There was no sign that the police, or anyone else, had been anywhere near the place.

He drove on past at a crawl, then gradually let his car pick up to a more normal speed until he came again to the intersection with Diamond Park Avenue.

This time he turned left, past the Safeway, and then left again on Barrett.

That took him by the Bedford Mills Apartments, and he inched past with his foot lightly touching the brake, the speedometer needle resting against the peg at 5 MPH. (Why, he wondered when he noticed that, didn’t it go all the way down to zero?) He stared at the complex as he passed.

The parking lot was full. Most of the windows were dark; yellow light showed in a scattered few, squares of rich color showing through the grey darkness of the walls. The blank outer faces of A and D buildings were featureless slabs of blackness.

Nothing looked out of the ordinary.

He noticed that most of the lights seemed to be in C building. There were lights in three apartments there.

In fact, his own lights were on.

He stopped the car, looked for traffic, and, seeing none, backed up a few yards and stopped again. He leaned close to the glass and looked again.

The lights were on in the living room and bedroom of his apartment.

He felt himself shiver slightly, and tried to tell himself that it was because he had the air conditioning turned up too high. He rolled down the window and leaned out.

Warm, sticky air bathed his face as he looked up at the windows on the top floor of C building.

Something moved in his apartment; he saw a dark figure outlined briefly against the glass in the living room, as if someone were taking a quick look out through the drapes, and then the drapes fell back in place and it was gone again.
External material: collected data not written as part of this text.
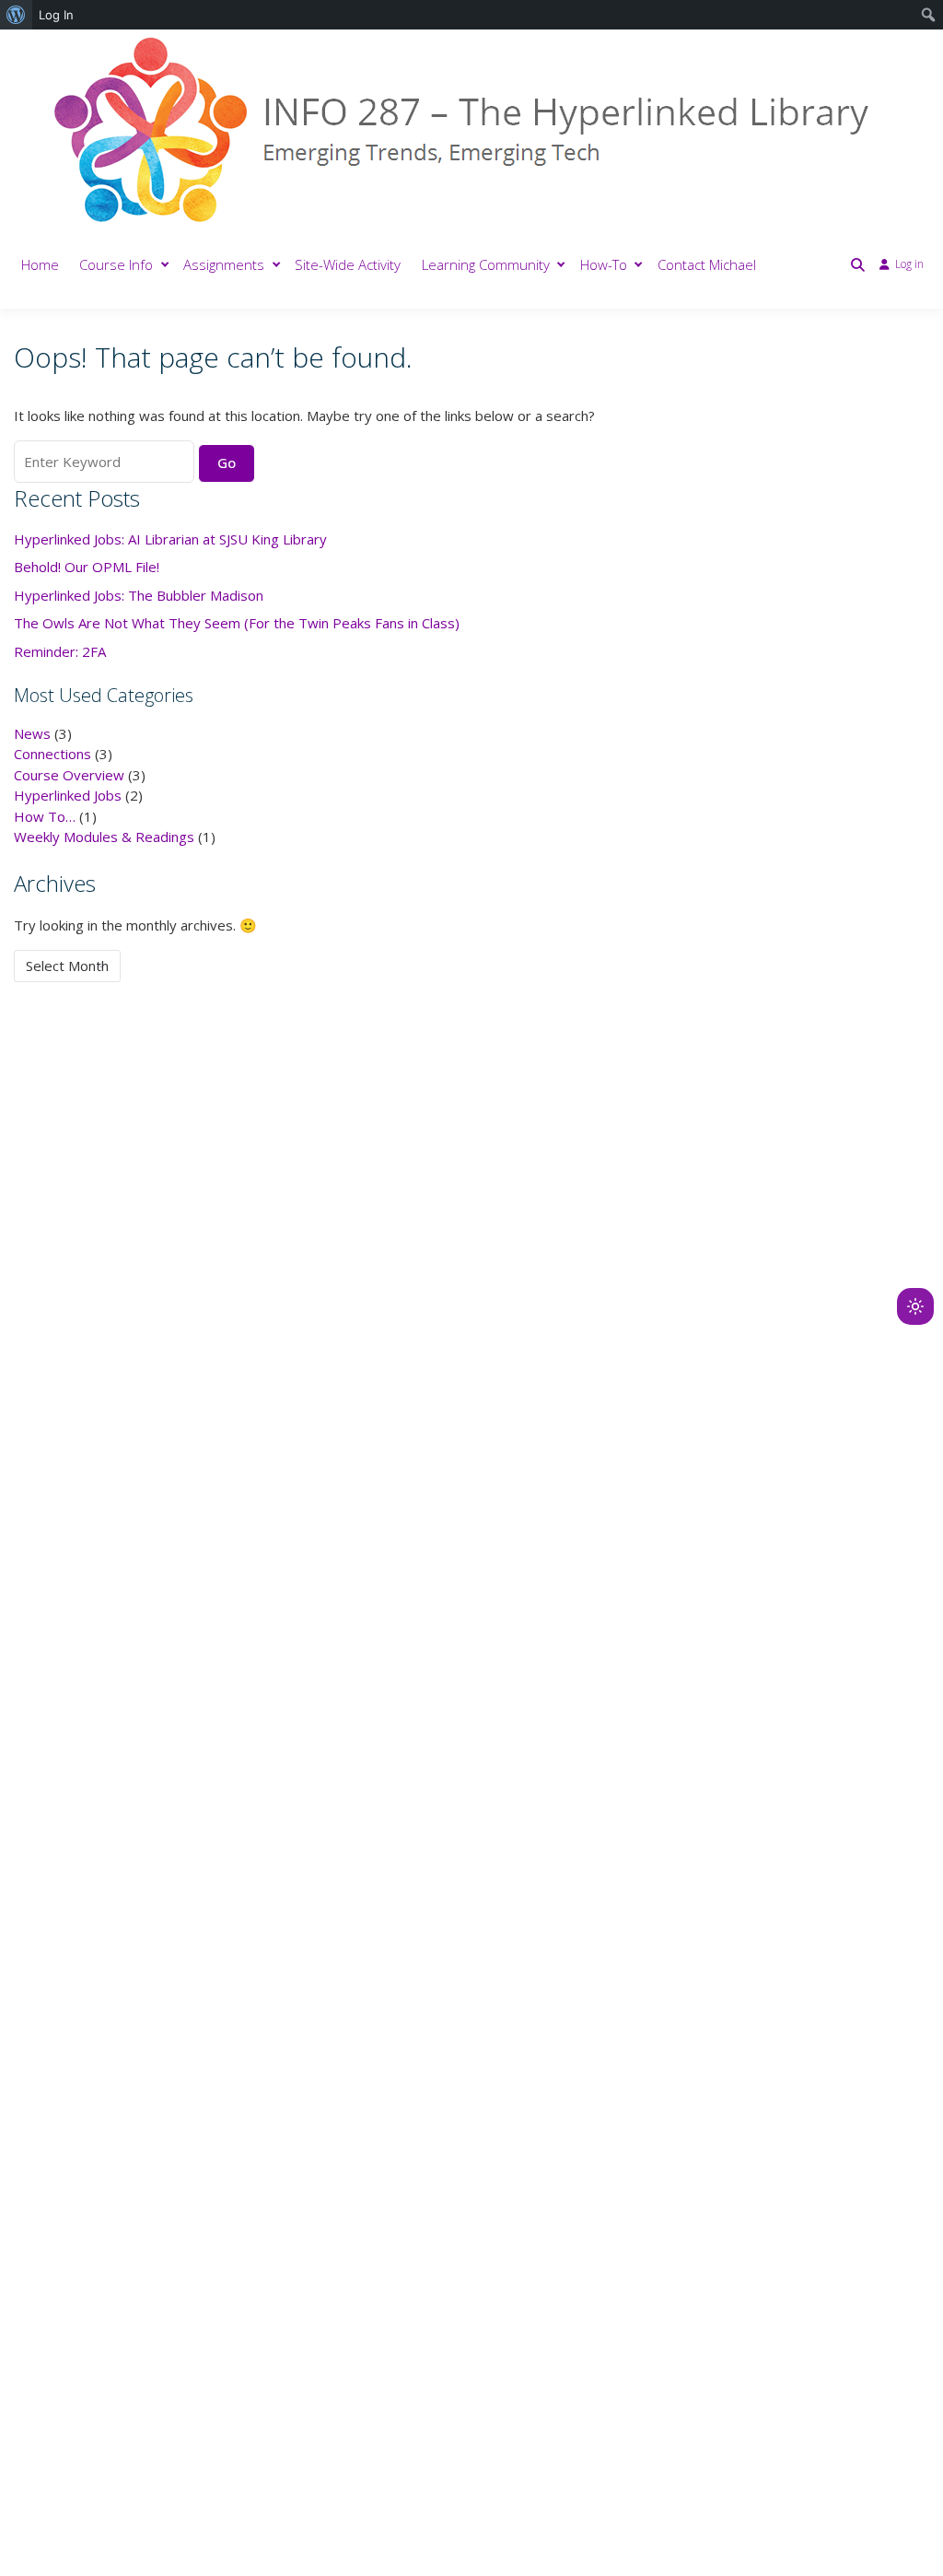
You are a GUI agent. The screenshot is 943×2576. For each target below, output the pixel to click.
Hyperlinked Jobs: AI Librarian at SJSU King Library (170, 539)
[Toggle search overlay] (858, 264)
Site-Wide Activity (348, 264)
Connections (52, 753)
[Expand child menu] (165, 265)
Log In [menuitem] (56, 14)
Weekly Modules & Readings (104, 836)
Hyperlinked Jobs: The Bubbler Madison (138, 595)
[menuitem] (16, 14)
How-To (603, 264)
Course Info (116, 264)
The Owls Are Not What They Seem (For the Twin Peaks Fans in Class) (237, 623)
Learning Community (486, 264)
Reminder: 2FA (60, 651)
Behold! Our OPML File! (86, 566)
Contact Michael (707, 264)
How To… (45, 816)
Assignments (223, 264)
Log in (909, 264)
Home (40, 264)
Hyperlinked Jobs (68, 795)
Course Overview (69, 775)
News (32, 733)
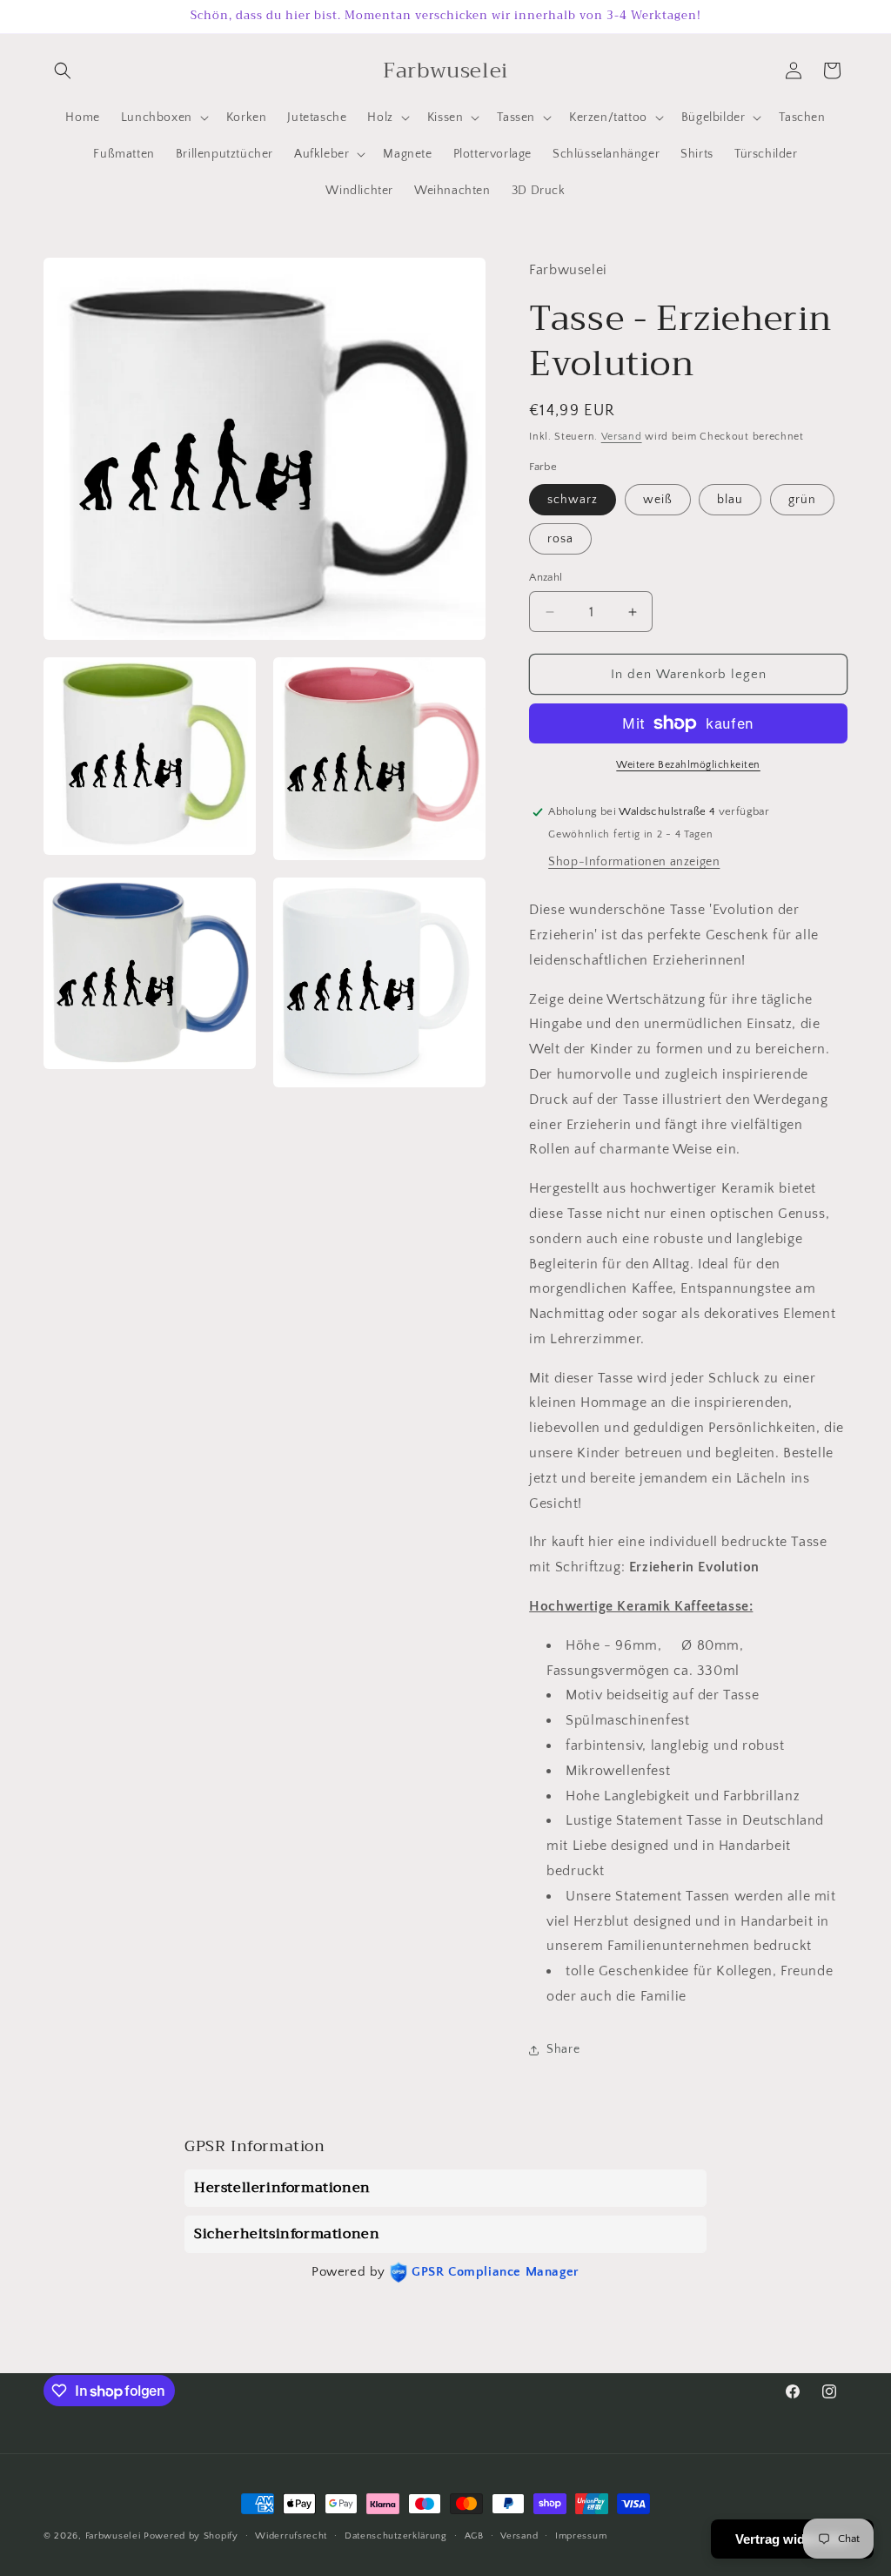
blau (730, 500)
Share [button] (562, 2049)
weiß (658, 500)
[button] (63, 70)
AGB (474, 2536)
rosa (560, 539)
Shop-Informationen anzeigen (634, 862)
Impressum (580, 2536)
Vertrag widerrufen (792, 2539)
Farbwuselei (113, 2536)
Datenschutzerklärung (396, 2536)
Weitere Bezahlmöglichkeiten (688, 764)
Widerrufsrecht (291, 2536)
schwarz (572, 500)
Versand (621, 436)
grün (802, 500)
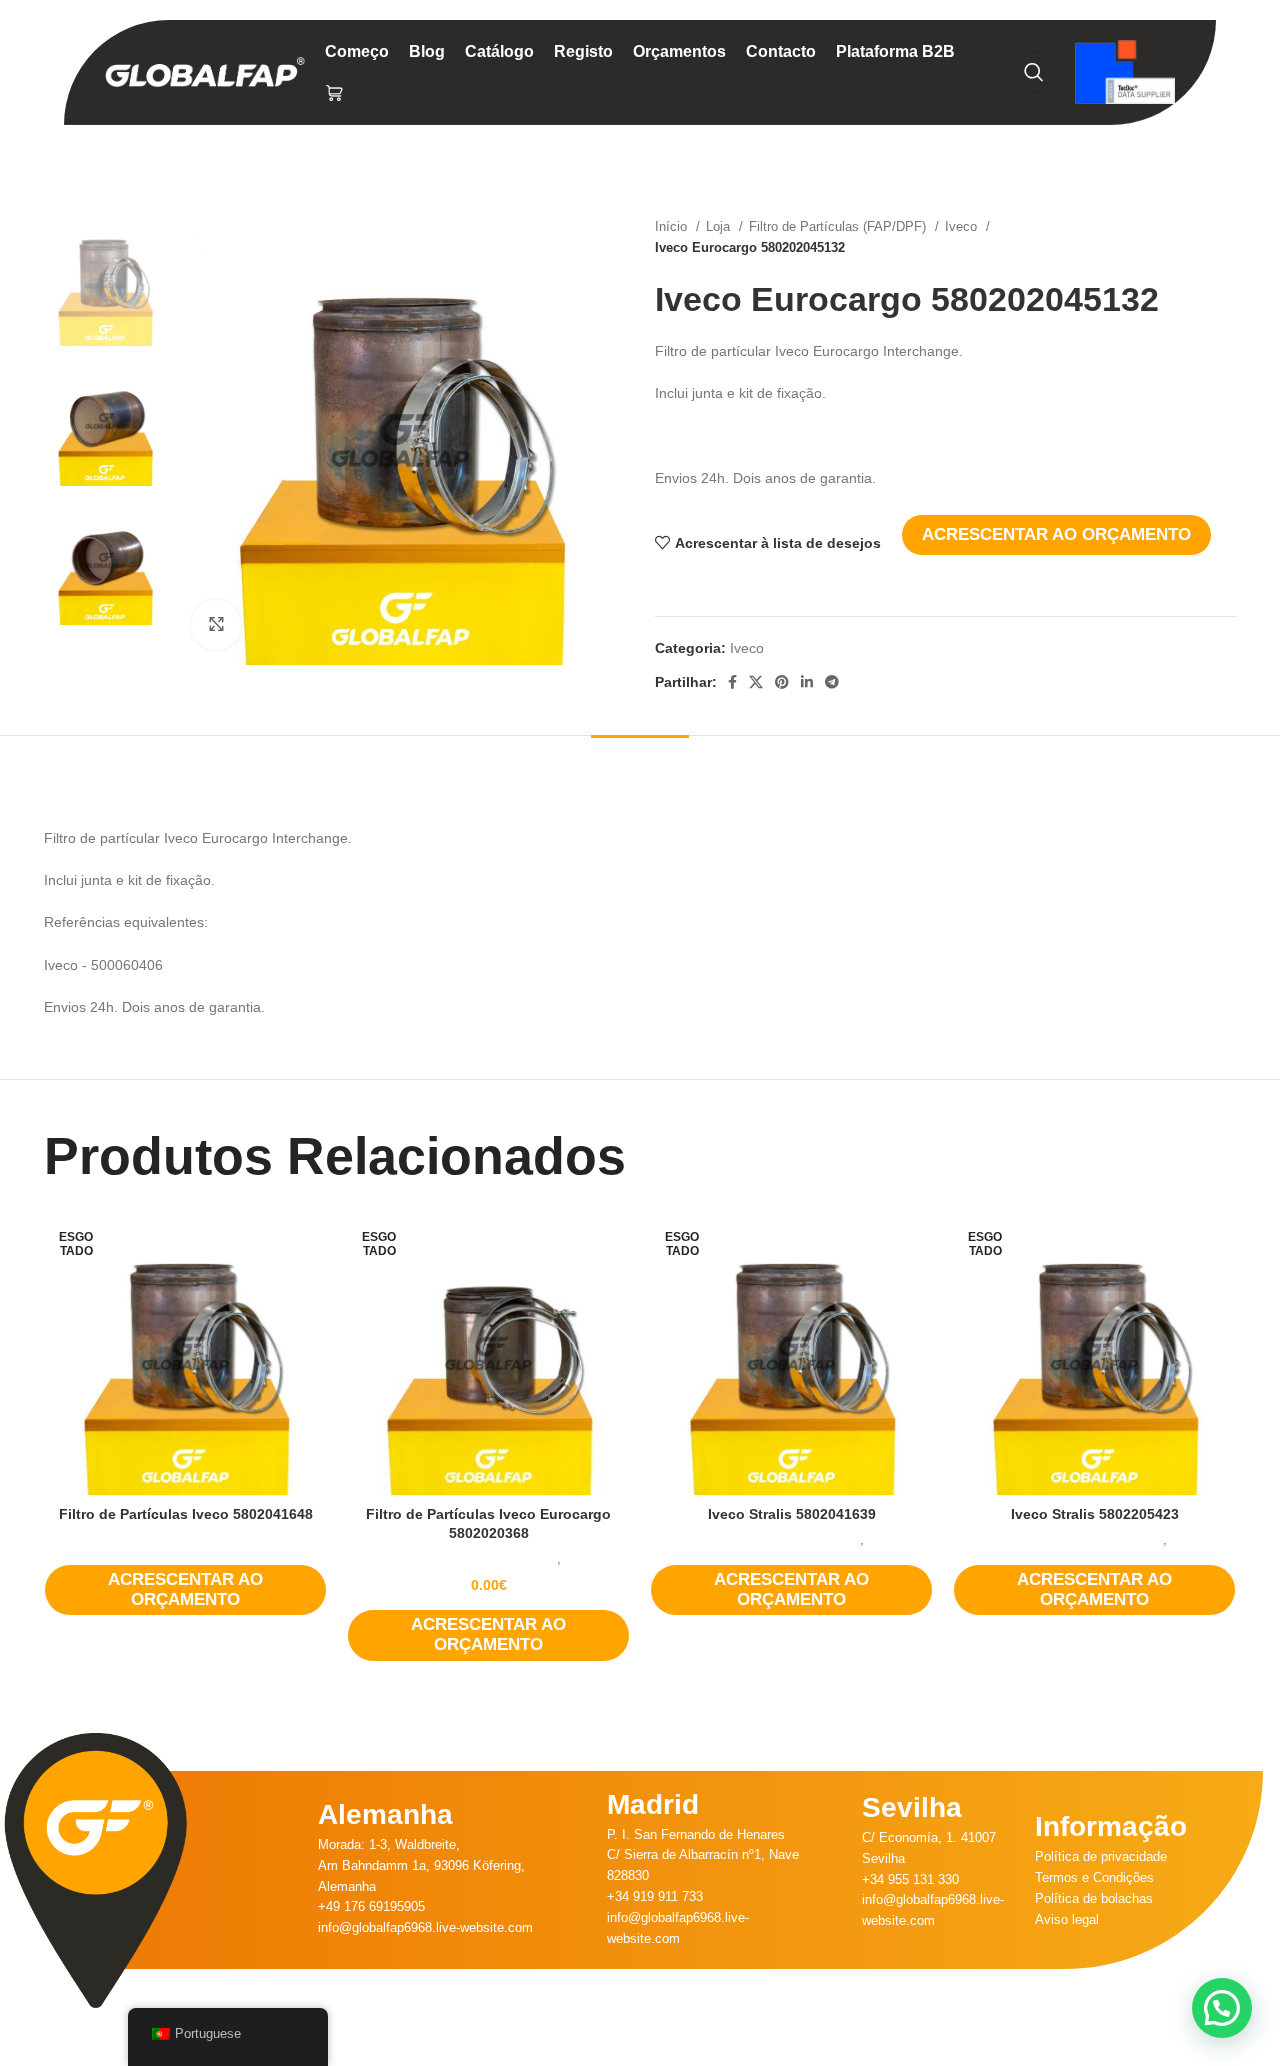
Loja (720, 226)
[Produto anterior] (1186, 237)
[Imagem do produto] (185, 1353)
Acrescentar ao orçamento (1056, 534)
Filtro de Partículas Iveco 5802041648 (186, 1514)
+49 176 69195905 (371, 1906)
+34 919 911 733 (655, 1896)
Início (673, 226)
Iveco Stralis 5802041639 (792, 1514)
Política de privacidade (1101, 1856)
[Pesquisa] (1034, 72)
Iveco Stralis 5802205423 (1095, 1514)
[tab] (640, 765)
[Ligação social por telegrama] (832, 682)
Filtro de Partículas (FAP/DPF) (839, 226)
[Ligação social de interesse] (782, 682)
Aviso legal (1067, 1919)
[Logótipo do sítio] (205, 71)
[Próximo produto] (1226, 237)
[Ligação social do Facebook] (732, 682)
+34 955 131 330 (910, 1879)
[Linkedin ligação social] (807, 682)
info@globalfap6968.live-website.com (425, 1927)
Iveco (963, 226)
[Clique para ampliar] (216, 625)
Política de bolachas (1094, 1898)
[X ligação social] (756, 682)
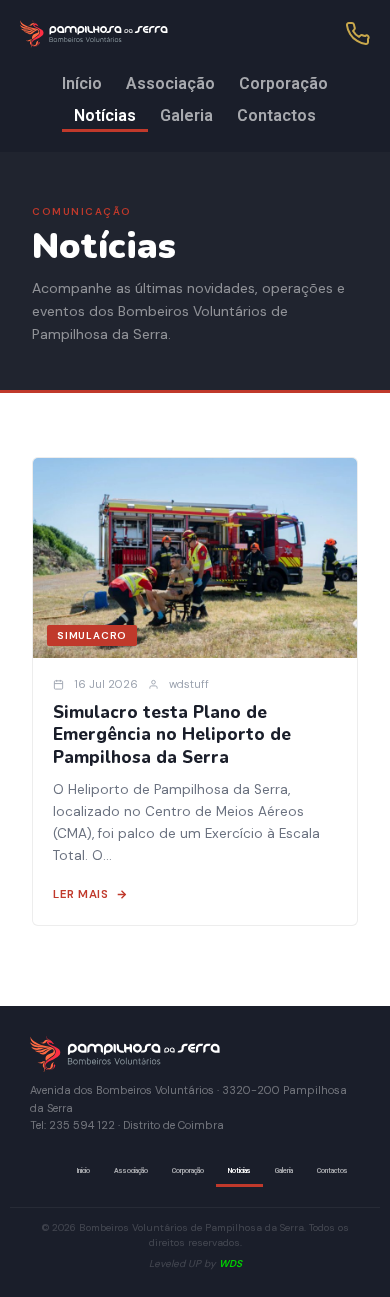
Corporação (283, 83)
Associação (170, 83)
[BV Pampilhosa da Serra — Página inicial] (139, 34)
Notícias (105, 115)
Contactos (276, 115)
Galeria (186, 115)
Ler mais (81, 894)
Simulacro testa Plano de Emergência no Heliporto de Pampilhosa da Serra (172, 735)
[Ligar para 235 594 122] (358, 34)
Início (82, 83)
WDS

He hadn’t been able to make out any detail. It was just a tall, thin figure, black against the light, and it was there and then it wasn’t.

He stared up at those closed drapes and the yellow light that poured through them for a long, long moment. Then he pulled his head back into the car, rolled the window up, and stepped on the gas.

5.

He was the only customer at Denny’s when he first got there, at about five, but by the time he’d finished his meal the place had acquired a dozen or so other patrons, and the sky was pale blue above the motel and the railroad tracks.

His long night was beginning to wear on him; he was ready to go to bed, though he’d only been up for about ten hours. His body wanted rest, wanted to get back on something resembling a normal schedule, rather than the weird reversal of day and night he had just lived through.

He’d been on a normal schedule until Tuesday night, when the air conditioner had been broken.

He’d slept from 3:30 until 11:20 Wednesday morning, maybe napped briefly Wednesday night, and then slept from sometime Thursday morning – he really didn’t know just when – until about 7:00 p.m. on Thursday evening. That was, effectively, two nights’ sleep in three days. Here it was Friday morning, and that was catching up with him. He wasn’t a college kid any more, able to pull an all-nighter for a term paper or a poker game without suffering for it.

The constant nervousness, the strain he was under, hadn’t helped a bit.

If he went to bed, he guessed he would sleep for eight hours again, which would mean getting up around mid-afternoon.

If he stayed up – and he wasn’t so worn that his ability to stay awake was seriously in doubt – he could probably hold out until early evening, go to bed, and get up for a somewhat early Saturday morning. If he could manage that, he’d probably be back to normal by Monday, ready to go to work.